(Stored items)
►

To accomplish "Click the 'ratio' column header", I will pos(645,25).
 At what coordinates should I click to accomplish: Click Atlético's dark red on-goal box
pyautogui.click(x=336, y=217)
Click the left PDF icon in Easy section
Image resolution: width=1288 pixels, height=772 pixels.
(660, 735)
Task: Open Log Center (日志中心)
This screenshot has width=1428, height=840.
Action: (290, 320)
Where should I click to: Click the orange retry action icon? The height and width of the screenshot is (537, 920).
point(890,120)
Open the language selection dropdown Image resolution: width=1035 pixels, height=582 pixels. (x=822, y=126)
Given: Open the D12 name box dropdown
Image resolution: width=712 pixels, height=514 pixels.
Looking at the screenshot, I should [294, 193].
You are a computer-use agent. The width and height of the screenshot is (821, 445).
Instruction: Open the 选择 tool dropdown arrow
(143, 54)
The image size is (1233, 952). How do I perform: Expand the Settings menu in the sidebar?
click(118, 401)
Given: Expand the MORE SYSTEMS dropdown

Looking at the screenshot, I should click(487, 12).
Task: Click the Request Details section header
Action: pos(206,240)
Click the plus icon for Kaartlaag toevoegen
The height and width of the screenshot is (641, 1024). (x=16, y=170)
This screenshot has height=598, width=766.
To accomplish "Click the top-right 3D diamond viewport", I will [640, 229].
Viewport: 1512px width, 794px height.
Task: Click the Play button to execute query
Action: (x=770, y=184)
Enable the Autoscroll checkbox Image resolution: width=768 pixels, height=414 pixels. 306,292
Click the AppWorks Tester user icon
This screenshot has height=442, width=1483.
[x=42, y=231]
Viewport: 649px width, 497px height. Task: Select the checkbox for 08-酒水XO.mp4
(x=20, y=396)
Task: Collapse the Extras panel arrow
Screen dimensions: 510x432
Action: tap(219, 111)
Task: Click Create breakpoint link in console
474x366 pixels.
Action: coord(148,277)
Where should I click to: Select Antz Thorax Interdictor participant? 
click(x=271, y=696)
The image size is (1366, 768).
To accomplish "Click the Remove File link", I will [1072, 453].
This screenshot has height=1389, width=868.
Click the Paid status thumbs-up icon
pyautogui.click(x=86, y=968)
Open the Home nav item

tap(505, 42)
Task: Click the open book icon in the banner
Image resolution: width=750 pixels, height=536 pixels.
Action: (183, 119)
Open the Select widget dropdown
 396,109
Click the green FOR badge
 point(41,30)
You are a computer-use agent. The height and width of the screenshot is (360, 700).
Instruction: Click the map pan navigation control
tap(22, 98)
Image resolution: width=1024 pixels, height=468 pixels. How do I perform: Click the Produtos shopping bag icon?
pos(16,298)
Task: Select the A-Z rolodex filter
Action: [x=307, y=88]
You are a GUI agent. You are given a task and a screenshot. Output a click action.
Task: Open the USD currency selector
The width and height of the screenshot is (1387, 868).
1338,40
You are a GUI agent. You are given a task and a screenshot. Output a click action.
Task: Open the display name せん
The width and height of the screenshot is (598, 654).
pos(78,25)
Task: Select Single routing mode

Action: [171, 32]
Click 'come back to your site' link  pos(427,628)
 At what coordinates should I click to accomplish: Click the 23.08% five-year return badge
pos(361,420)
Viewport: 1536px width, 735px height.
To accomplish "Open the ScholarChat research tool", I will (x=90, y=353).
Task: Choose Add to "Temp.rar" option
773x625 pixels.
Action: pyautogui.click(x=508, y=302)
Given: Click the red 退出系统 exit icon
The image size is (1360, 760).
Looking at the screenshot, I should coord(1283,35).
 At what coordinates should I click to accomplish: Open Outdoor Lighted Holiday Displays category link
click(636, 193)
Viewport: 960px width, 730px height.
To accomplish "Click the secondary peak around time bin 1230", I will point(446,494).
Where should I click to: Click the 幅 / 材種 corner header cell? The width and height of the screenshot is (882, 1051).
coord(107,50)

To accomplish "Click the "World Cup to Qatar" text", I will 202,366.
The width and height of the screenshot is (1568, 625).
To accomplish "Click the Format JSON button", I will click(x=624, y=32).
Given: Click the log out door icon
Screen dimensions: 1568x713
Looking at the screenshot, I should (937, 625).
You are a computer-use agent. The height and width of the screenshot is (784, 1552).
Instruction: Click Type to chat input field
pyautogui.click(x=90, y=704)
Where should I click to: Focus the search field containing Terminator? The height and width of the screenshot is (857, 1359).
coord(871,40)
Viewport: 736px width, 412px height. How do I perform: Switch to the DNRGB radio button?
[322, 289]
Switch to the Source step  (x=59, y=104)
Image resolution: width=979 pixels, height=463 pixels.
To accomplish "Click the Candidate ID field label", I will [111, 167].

◄

- Task to carry out -
Which lines in the data hold the string "agent"? Copy each of them.

- Answer box -
You are a computer-use agent. The width and height of the screenshot is (821, 445).
You are a computer-use agent. The height and width of the screenshot is (360, 700).
You are a GUI agent. You are given a task and a screenshot. Output a click action.
You are a GUI agent. You are given a task and a screenshot. Output a click action.
You are a computer-use agent. The height and width of the screenshot is (784, 1552).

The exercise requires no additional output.